Working remotely in the same room as my bed has shined a bright, bright light on my lack of discipline.

After a day of online assignments and remote tutoring, Netflix has a pretty seductive siren call, especially when I can justify bingeing a new show for a newspaper review.

That’s not even to mention my phone; endless scrolling in the age of 24-hour news cycles is a very real possibility. You could get lost in there! In the personal realm of texting and Snapchat, does anyone else hear phantom vibrations?

Screens for work, screens for relaxation. Minus the government surveillance (well, hopefully), the pervasive use of technology to entertain and pacify reflects some of literature’s most infamous dystopias.

I’m not blind to the positive power of technology. I FaceTimed with my grandma yesterday. Professors are working hard to move their classes online so students can finish the semester. Yo-Yo Ma is sharing music that gives him comfort on Twitter. Technology can absolutely be a point of connection.

I think I just need to move more.

Maybe it seems silly to be worrying about cardio during a global pandemic, but really, it’s as good a time as ever to be thinking about fitness.

Diet and exercise make up the cornerstone of health, the foundation of medicine.

And if you smoke or vape? “Now” is always a good time to quit, especially March-2020-now.

A man in Toulouse, France, purportedly ran a marathon on his balcony last week during the country’s lockdown. I’m eyeing my own balcony, warily thinking about jogging back and forth for upwards of six hours, but I commend his effort.

Here in Erie, it’s still OK to run, walk and bike outside during the stay-at-home order, as long as you maintain six feet of distance from others and don’t meander or congregate.

There are also plenty of ways to add movement to your day even if you’re stuck inside.

If your professor asks you to mute your microphone and turn off your camera during a Zoom class, boom: you’re free range now!
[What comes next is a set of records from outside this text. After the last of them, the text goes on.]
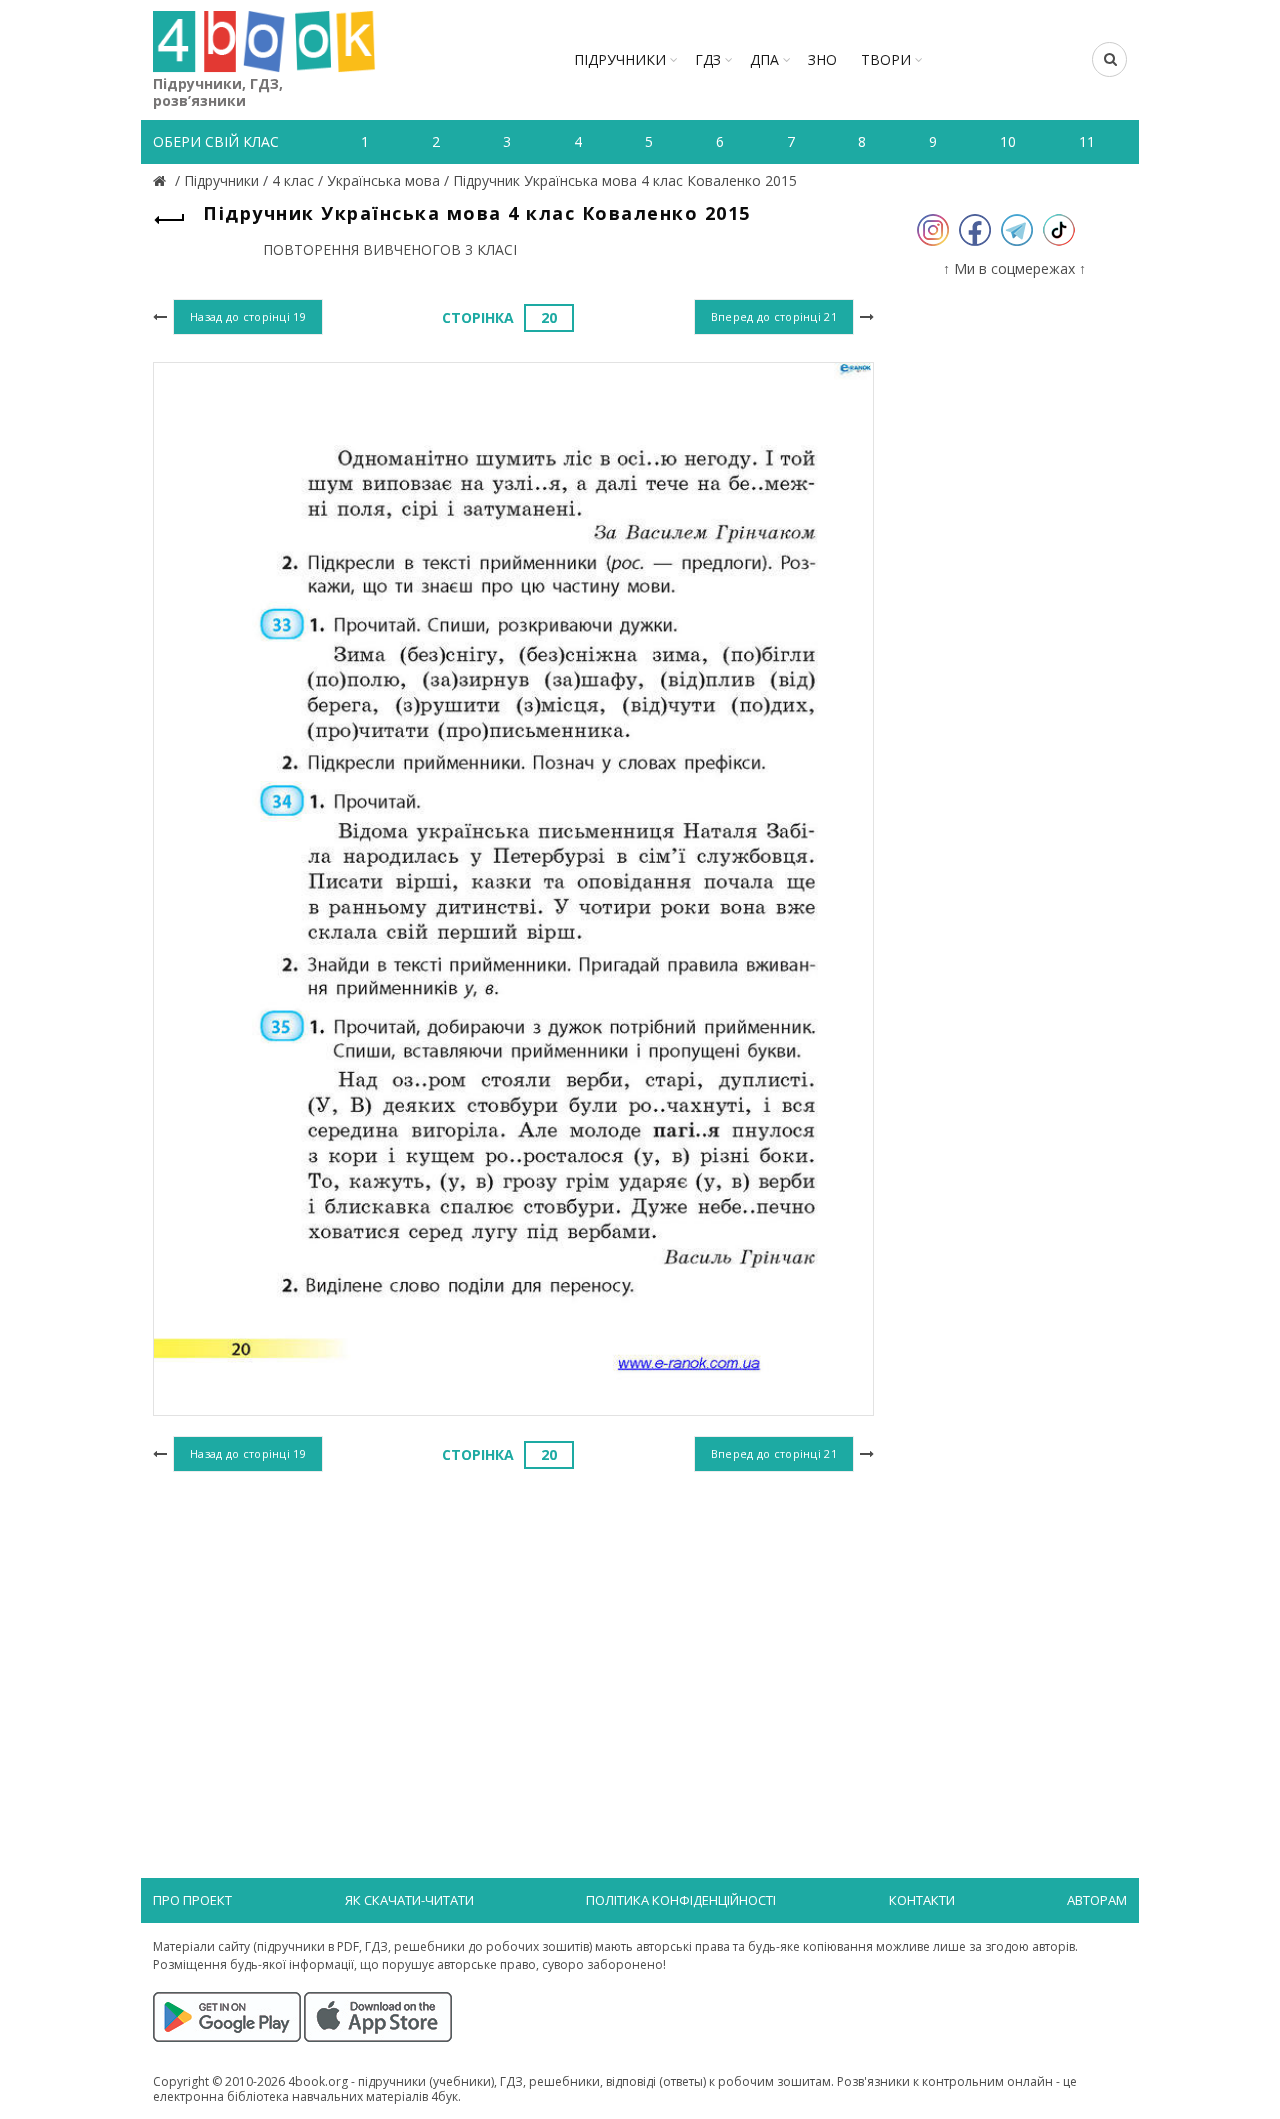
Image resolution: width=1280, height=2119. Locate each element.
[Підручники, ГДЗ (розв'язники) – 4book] (162, 180)
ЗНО (822, 59)
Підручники (620, 59)
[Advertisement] (513, 1641)
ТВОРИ (886, 59)
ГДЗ (708, 59)
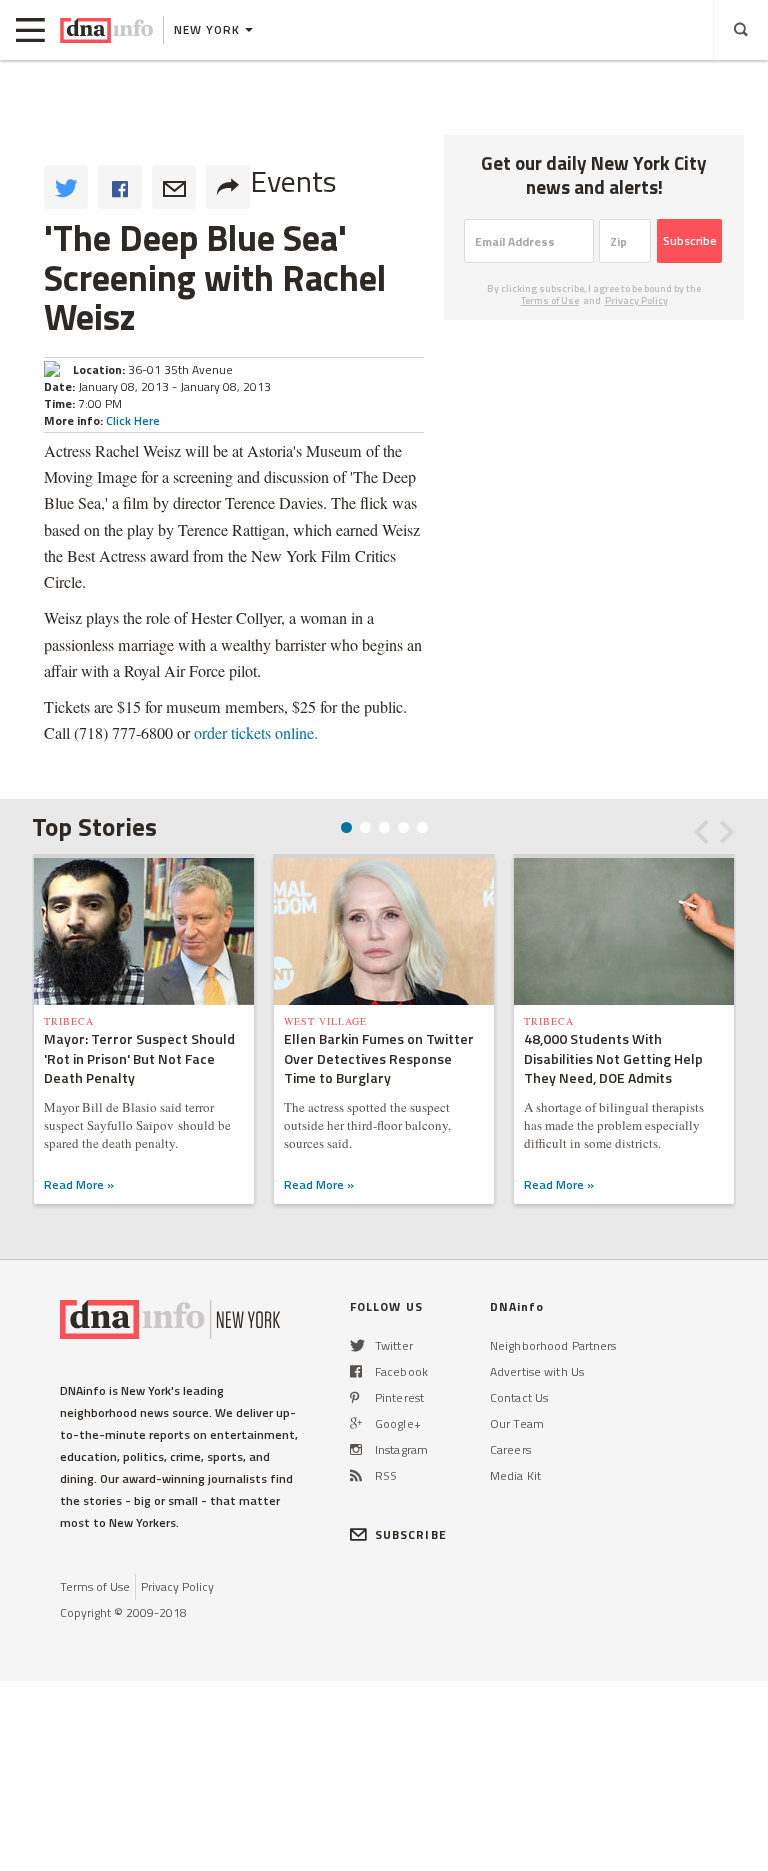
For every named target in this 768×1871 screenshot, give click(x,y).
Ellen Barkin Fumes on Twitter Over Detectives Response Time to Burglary (379, 1058)
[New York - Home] (106, 30)
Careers (510, 1449)
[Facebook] (356, 1371)
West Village (325, 1021)
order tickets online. (256, 733)
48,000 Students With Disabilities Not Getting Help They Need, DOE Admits (613, 1058)
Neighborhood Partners (553, 1345)
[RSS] (356, 1475)
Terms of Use (550, 300)
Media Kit (515, 1475)
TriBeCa (69, 1021)
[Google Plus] (356, 1423)
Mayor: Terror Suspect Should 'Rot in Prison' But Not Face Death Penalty (139, 1058)
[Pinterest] (354, 1397)
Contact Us (519, 1397)
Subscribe (690, 240)
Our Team (517, 1423)
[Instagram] (356, 1449)
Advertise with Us (537, 1371)
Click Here (133, 420)
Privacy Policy (636, 300)
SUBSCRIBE (411, 1534)
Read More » (79, 1184)
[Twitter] (357, 1345)
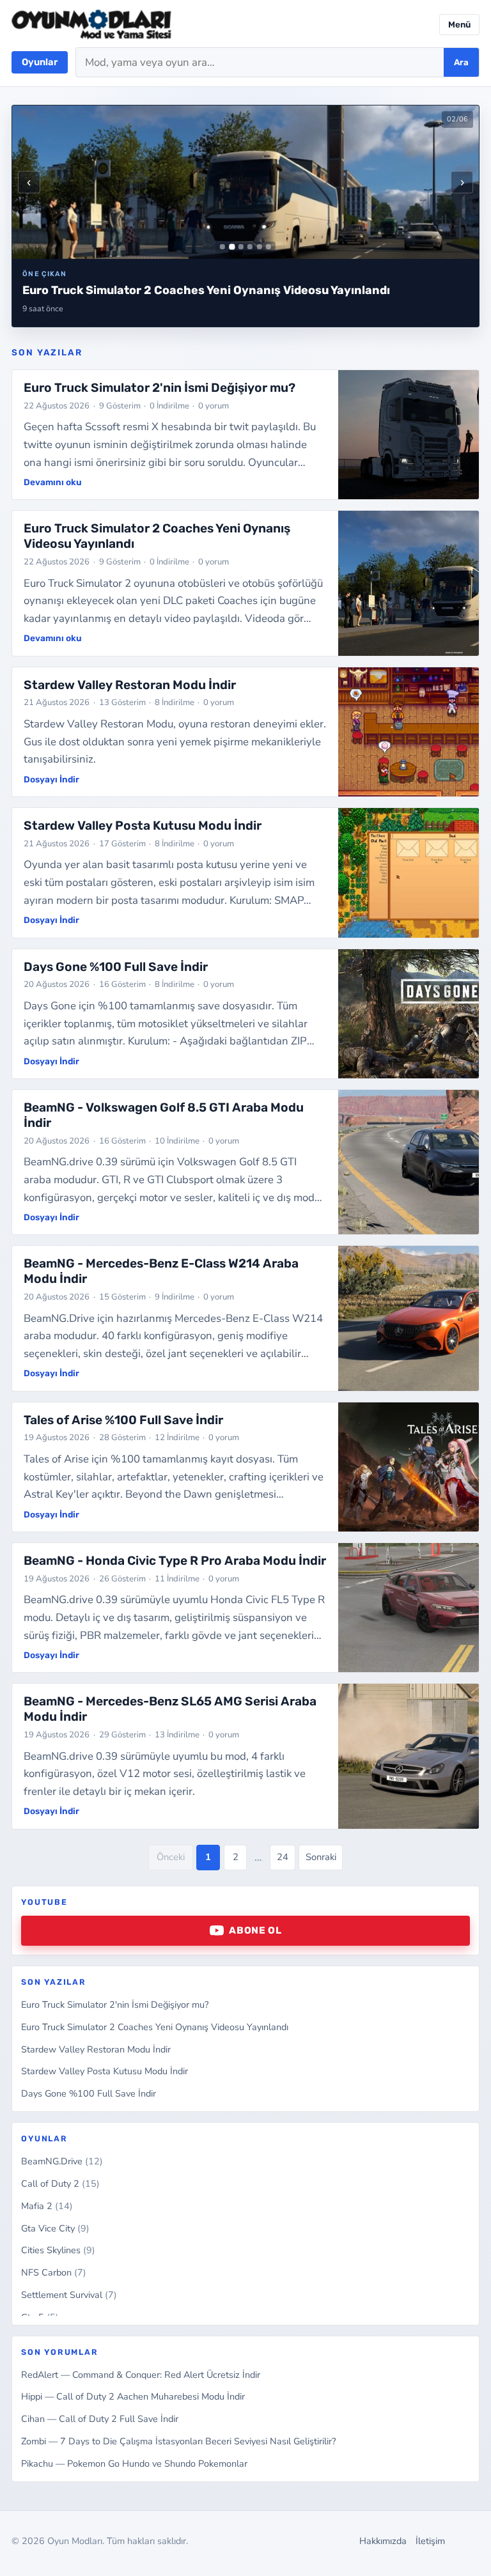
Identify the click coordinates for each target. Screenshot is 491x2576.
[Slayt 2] (232, 247)
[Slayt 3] (241, 246)
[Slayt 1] (222, 246)
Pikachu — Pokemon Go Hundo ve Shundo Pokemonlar (134, 2463)
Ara (461, 62)
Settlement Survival (69, 2294)
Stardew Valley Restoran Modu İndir (96, 2049)
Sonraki (321, 1857)
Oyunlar (40, 62)
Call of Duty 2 (60, 2183)
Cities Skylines (58, 2250)
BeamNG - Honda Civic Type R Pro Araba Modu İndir (175, 1560)
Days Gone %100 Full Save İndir (88, 2093)
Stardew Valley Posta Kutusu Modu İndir (104, 2071)
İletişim (430, 2540)
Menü (459, 24)
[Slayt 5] (259, 246)
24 (282, 1857)
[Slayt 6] (268, 246)
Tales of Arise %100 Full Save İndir (123, 1420)
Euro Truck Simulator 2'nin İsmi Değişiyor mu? (114, 2004)
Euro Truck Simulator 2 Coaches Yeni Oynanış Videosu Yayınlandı (154, 2027)
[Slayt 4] (250, 246)
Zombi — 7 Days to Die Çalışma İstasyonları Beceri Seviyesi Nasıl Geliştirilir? (178, 2441)
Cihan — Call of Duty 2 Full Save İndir (99, 2418)
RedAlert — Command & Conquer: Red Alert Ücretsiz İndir (140, 2374)
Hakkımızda (383, 2540)
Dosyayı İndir (51, 779)
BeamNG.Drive (62, 2161)
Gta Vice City (55, 2228)
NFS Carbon (53, 2272)
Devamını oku (53, 482)
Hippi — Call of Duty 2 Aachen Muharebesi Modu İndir (133, 2396)
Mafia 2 (47, 2206)
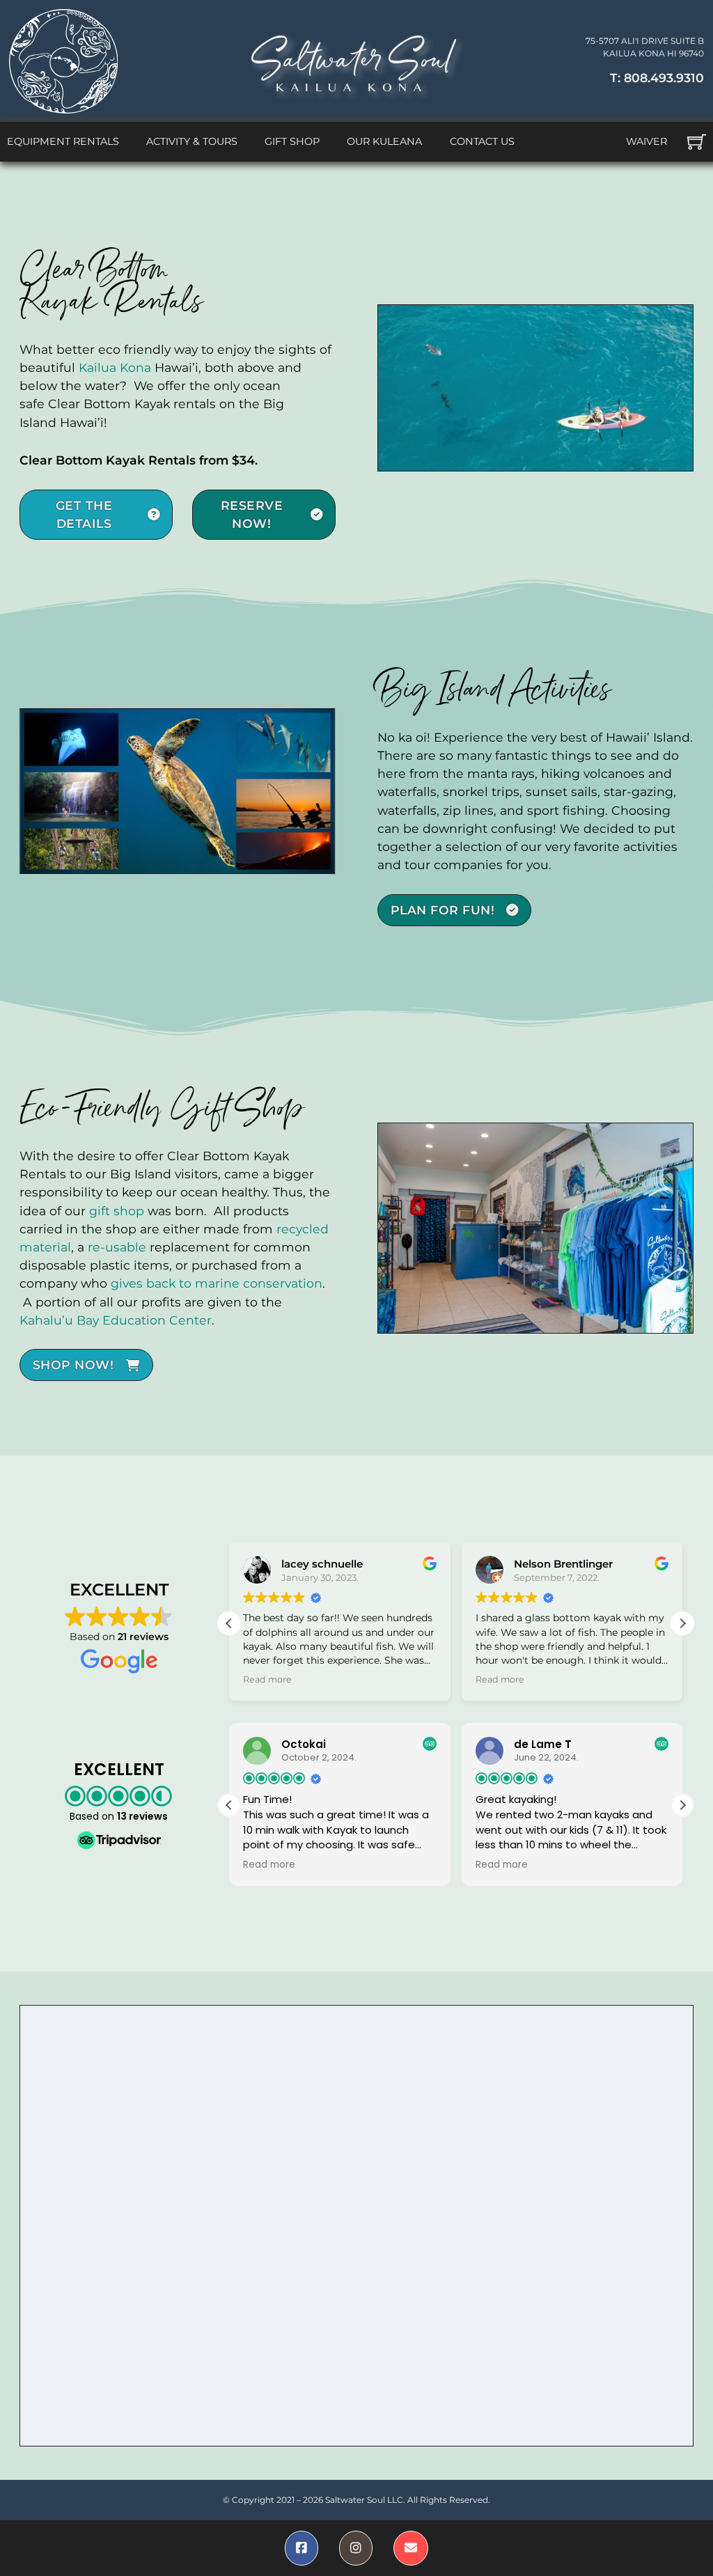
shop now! (73, 1364)
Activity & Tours (191, 141)
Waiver (646, 141)
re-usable (117, 1247)
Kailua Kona (115, 367)
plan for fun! (443, 910)
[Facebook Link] (301, 2548)
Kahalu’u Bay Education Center (115, 1320)
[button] (682, 1623)
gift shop (116, 1210)
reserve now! (252, 514)
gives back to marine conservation (216, 1283)
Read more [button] (267, 1679)
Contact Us (482, 141)
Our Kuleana (384, 141)
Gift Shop (292, 141)
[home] (63, 61)
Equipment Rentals (63, 141)
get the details (84, 514)
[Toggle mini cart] (696, 141)
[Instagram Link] (356, 2548)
While you should still totally listen and maybe take notes, there could also be opportunities for knocking out some squats and lunges.

You could also put your laptop on your dresser or a stack of textbooks to make an impromptu standing desk. While you’re at it, those textbooks could double as makeshift dumbbells. You could fill a duffel bag with cans of soup and … maybe work out with it? I haven’t vetted that last idea yet, but I’m sure someone’s done it.

When in doubt, bodyweight staples like pushups, planks and squats always work. Stretching is good, too. Maybe just skip the jumping jacks if you have a downstairs neighbor.

With that, I think it’s time to cast off my blanket, change out of my “daytime pajamas” and take my own advice.